== Segment start ==
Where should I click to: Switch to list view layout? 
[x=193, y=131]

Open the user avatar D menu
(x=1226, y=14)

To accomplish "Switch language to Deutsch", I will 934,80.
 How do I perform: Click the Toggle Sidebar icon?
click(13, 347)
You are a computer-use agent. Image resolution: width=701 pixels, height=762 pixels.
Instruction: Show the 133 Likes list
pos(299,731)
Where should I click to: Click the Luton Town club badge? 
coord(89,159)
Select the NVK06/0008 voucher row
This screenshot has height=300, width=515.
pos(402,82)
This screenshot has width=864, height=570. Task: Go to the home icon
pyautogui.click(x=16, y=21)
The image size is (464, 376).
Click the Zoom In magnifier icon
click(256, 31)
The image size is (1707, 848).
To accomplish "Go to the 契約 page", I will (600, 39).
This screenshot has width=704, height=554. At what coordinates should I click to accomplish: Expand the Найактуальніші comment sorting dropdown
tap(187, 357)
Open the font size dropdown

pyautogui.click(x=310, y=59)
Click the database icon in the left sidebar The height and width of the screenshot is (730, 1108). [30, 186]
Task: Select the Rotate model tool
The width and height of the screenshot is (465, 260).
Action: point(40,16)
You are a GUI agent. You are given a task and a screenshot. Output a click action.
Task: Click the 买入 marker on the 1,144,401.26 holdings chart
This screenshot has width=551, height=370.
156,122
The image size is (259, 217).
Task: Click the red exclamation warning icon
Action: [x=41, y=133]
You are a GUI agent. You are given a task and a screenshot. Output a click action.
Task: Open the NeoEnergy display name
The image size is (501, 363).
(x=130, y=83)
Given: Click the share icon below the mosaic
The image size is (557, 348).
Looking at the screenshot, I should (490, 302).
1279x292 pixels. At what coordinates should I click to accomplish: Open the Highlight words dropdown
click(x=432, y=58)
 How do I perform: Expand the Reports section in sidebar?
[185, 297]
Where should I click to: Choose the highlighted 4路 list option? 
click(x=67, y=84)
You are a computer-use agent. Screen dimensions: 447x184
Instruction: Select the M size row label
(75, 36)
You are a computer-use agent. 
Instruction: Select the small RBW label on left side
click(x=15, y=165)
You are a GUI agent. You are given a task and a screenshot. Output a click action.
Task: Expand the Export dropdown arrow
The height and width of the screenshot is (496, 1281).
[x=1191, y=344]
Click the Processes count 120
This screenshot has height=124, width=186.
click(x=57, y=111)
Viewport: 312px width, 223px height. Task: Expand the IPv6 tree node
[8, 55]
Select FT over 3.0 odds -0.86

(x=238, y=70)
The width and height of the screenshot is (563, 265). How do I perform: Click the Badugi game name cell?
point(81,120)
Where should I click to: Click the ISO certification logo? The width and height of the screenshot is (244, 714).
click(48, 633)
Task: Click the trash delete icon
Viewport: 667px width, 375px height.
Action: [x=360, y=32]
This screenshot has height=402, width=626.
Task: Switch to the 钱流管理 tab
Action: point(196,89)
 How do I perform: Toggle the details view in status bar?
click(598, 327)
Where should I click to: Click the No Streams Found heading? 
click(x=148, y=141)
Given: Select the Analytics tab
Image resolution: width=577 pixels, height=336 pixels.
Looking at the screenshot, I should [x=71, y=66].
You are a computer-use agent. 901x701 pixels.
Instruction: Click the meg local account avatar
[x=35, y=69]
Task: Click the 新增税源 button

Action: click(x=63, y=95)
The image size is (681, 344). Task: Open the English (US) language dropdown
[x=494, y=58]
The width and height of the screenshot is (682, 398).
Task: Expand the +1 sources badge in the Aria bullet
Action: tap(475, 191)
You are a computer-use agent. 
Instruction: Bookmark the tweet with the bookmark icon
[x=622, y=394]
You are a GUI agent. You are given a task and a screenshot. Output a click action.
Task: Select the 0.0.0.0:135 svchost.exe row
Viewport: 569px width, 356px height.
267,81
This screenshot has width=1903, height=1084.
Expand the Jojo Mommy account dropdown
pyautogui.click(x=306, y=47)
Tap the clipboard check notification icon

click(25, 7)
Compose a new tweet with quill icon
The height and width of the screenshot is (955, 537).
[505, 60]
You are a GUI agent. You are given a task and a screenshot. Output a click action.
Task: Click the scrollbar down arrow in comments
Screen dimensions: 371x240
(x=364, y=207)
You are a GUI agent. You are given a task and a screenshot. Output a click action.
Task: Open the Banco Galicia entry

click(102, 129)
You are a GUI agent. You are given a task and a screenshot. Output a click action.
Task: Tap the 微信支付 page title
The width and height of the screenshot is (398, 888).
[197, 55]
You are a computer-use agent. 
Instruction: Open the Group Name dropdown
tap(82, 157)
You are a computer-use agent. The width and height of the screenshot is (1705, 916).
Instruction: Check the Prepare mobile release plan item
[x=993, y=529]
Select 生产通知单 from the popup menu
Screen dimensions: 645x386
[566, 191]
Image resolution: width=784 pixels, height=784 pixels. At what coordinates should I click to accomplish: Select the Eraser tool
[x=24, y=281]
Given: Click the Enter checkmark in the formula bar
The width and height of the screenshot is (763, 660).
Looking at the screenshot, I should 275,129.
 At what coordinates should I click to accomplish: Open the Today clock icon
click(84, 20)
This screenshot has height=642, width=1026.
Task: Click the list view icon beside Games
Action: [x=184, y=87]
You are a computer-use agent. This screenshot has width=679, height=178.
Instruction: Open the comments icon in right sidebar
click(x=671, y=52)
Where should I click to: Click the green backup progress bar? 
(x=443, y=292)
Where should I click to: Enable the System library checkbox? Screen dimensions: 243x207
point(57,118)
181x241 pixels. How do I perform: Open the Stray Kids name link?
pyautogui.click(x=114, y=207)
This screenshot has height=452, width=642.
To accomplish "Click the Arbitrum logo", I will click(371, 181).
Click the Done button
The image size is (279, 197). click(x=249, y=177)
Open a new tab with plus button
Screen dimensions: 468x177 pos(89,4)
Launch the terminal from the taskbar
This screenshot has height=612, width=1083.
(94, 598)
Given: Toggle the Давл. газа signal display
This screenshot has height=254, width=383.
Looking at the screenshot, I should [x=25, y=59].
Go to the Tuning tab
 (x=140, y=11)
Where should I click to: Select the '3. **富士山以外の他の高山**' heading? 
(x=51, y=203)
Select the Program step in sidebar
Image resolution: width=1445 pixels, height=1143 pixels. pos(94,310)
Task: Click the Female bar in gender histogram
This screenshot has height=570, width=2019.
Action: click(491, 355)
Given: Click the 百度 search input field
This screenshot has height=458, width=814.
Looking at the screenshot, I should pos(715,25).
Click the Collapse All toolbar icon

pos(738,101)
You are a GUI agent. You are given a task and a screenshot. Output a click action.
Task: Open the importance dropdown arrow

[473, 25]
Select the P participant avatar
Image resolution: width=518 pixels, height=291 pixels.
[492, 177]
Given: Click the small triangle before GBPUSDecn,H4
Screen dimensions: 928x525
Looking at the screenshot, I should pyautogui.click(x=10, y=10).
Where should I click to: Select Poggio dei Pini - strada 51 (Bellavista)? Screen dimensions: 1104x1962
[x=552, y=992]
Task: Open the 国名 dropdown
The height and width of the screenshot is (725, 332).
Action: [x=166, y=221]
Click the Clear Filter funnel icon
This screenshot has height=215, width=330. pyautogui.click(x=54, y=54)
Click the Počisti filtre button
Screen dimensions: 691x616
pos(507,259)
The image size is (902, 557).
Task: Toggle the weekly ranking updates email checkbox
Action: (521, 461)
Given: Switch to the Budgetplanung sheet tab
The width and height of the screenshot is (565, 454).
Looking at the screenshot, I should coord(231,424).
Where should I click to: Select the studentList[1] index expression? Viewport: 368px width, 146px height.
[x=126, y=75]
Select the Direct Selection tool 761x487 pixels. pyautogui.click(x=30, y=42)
== Segment end ==
* TASK REQUIREMENTS:
Go through the records and output them all, word for word.

* YOUR RESPONSE:
Where should I click to: Switch to list view layout? 
[x=193, y=131]

Open the user avatar D menu
(x=1226, y=14)

To accomplish "Switch language to Deutsch", I will 934,80.
 How do I perform: Click the Toggle Sidebar icon?
click(13, 347)
You are a computer-use agent. Image resolution: width=701 pixels, height=762 pixels.
Instruction: Show the 133 Likes list
pos(299,731)
Where should I click to: Click the Luton Town club badge? 
coord(89,159)
Select the NVK06/0008 voucher row
This screenshot has height=300, width=515.
pos(402,82)
This screenshot has width=864, height=570. Task: Go to the home icon
pyautogui.click(x=16, y=21)
The image size is (464, 376).
Click the Zoom In magnifier icon
click(256, 31)
The image size is (1707, 848).
To accomplish "Go to the 契約 page", I will (600, 39).
This screenshot has width=704, height=554. At what coordinates should I click to accomplish: Expand the Найактуальніші comment sorting dropdown
tap(187, 357)
Open the font size dropdown

pyautogui.click(x=310, y=59)
Click the database icon in the left sidebar The height and width of the screenshot is (730, 1108). [30, 186]
Task: Select the Rotate model tool
The width and height of the screenshot is (465, 260).
Action: point(40,16)
You are a GUI agent. You are given a task and a screenshot. Output a click action.
Task: Click the 买入 marker on the 1,144,401.26 holdings chart
This screenshot has width=551, height=370.
156,122
The image size is (259, 217).
Task: Click the red exclamation warning icon
Action: [x=41, y=133]
You are a GUI agent. You are given a task and a screenshot. Output a click action.
Task: Open the NeoEnergy display name
The image size is (501, 363).
(x=130, y=83)
Given: Click the share icon below the mosaic
The image size is (557, 348).
Looking at the screenshot, I should (490, 302).
1279x292 pixels. At what coordinates should I click to accomplish: Open the Highlight words dropdown
click(x=432, y=58)
 How do I perform: Expand the Reports section in sidebar?
[185, 297]
Where should I click to: Choose the highlighted 4路 list option? 
click(x=67, y=84)
You are a computer-use agent. Screen dimensions: 447x184
Instruction: Select the M size row label
(75, 36)
You are a computer-use agent. 
Instruction: Select the small RBW label on left side
click(x=15, y=165)
You are a GUI agent. You are given a task and a screenshot. Output a click action.
Task: Expand the Export dropdown arrow
The height and width of the screenshot is (496, 1281).
[x=1191, y=344]
Click the Processes count 120
This screenshot has height=124, width=186.
click(x=57, y=111)
Viewport: 312px width, 223px height. Task: Expand the IPv6 tree node
[8, 55]
Select FT over 3.0 odds -0.86

(x=238, y=70)
The width and height of the screenshot is (563, 265). How do I perform: Click the Badugi game name cell?
point(81,120)
Where should I click to: Click the ISO certification logo? The width and height of the screenshot is (244, 714).
click(48, 633)
Task: Click the trash delete icon
Viewport: 667px width, 375px height.
Action: [x=360, y=32]
This screenshot has height=402, width=626.
Task: Switch to the 钱流管理 tab
Action: point(196,89)
 How do I perform: Toggle the details view in status bar?
click(598, 327)
Where should I click to: Click the No Streams Found heading? 
click(x=148, y=141)
Given: Select the Analytics tab
Image resolution: width=577 pixels, height=336 pixels.
Looking at the screenshot, I should [x=71, y=66].
You are a computer-use agent. 901x701 pixels.
Instruction: Click the meg local account avatar
[x=35, y=69]
Task: Click the 新增税源 button

Action: click(x=63, y=95)
The image size is (681, 344). Task: Open the English (US) language dropdown
[x=494, y=58]
The width and height of the screenshot is (682, 398).
Task: Expand the +1 sources badge in the Aria bullet
Action: tap(475, 191)
You are a computer-use agent. 
Instruction: Bookmark the tweet with the bookmark icon
[x=622, y=394]
You are a GUI agent. You are given a task and a screenshot. Output a click action.
Task: Select the 0.0.0.0:135 svchost.exe row
Viewport: 569px width, 356px height.
267,81
This screenshot has width=1903, height=1084.
Expand the Jojo Mommy account dropdown
pyautogui.click(x=306, y=47)
Tap the clipboard check notification icon

click(25, 7)
Compose a new tweet with quill icon
The height and width of the screenshot is (955, 537).
[505, 60]
You are a GUI agent. You are given a task and a screenshot. Output a click action.
Task: Click the scrollbar down arrow in comments
Screen dimensions: 371x240
(x=364, y=207)
You are a GUI agent. You are given a task and a screenshot. Output a click action.
Task: Open the Banco Galicia entry

click(102, 129)
You are a GUI agent. You are given a task and a screenshot. Output a click action.
Task: Tap the 微信支付 page title
The width and height of the screenshot is (398, 888).
[197, 55]
You are a computer-use agent. 
Instruction: Open the Group Name dropdown
tap(82, 157)
You are a computer-use agent. The width and height of the screenshot is (1705, 916).
Instruction: Check the Prepare mobile release plan item
[x=993, y=529]
Select 生产通知单 from the popup menu
Screen dimensions: 645x386
[566, 191]
Image resolution: width=784 pixels, height=784 pixels. At what coordinates should I click to accomplish: Select the Eraser tool
[x=24, y=281]
Given: Click the Enter checkmark in the formula bar
The width and height of the screenshot is (763, 660).
Looking at the screenshot, I should 275,129.
 At what coordinates should I click to accomplish: Open the Today clock icon
click(84, 20)
This screenshot has height=642, width=1026.
Task: Click the list view icon beside Games
Action: [x=184, y=87]
You are a computer-use agent. This screenshot has width=679, height=178.
Instruction: Open the comments icon in right sidebar
click(x=671, y=52)
Where should I click to: Click the green backup progress bar? 
(x=443, y=292)
Where should I click to: Enable the System library checkbox? Screen dimensions: 243x207
point(57,118)
181x241 pixels. How do I perform: Open the Stray Kids name link?
pyautogui.click(x=114, y=207)
This screenshot has height=452, width=642.
To accomplish "Click the Arbitrum logo", I will click(371, 181).
Click the Done button
The image size is (279, 197). click(x=249, y=177)
Open a new tab with plus button
Screen dimensions: 468x177 pos(89,4)
Launch the terminal from the taskbar
This screenshot has height=612, width=1083.
(94, 598)
Given: Toggle the Давл. газа signal display
This screenshot has height=254, width=383.
Looking at the screenshot, I should [x=25, y=59].
Go to the Tuning tab
 (x=140, y=11)
Where should I click to: Select the '3. **富士山以外の他の高山**' heading? 
(x=51, y=203)
Select the Program step in sidebar
Image resolution: width=1445 pixels, height=1143 pixels. pos(94,310)
Task: Click the Female bar in gender histogram
This screenshot has height=570, width=2019.
Action: click(491, 355)
Given: Click the 百度 search input field
This screenshot has height=458, width=814.
Looking at the screenshot, I should pos(715,25).
Click the Collapse All toolbar icon

pos(738,101)
You are a GUI agent. You are given a task and a screenshot. Output a click action.
Task: Open the importance dropdown arrow

[473, 25]
Select the P participant avatar
Image resolution: width=518 pixels, height=291 pixels.
[492, 177]
Given: Click the small triangle before GBPUSDecn,H4
Screen dimensions: 928x525
Looking at the screenshot, I should pyautogui.click(x=10, y=10).
Where should I click to: Select Poggio dei Pini - strada 51 (Bellavista)? Screen dimensions: 1104x1962
[x=552, y=992]
Task: Open the 国名 dropdown
The height and width of the screenshot is (725, 332).
Action: [x=166, y=221]
Click the Clear Filter funnel icon
This screenshot has height=215, width=330. pyautogui.click(x=54, y=54)
Click the Počisti filtre button
Screen dimensions: 691x616
pos(507,259)
The image size is (902, 557).
Task: Toggle the weekly ranking updates email checkbox
Action: (521, 461)
Given: Switch to the Budgetplanung sheet tab
The width and height of the screenshot is (565, 454).
Looking at the screenshot, I should coord(231,424).
Where should I click to: Select the studentList[1] index expression? Viewport: 368px width, 146px height.
[x=126, y=75]
Select the Direct Selection tool 761x487 pixels. pyautogui.click(x=30, y=42)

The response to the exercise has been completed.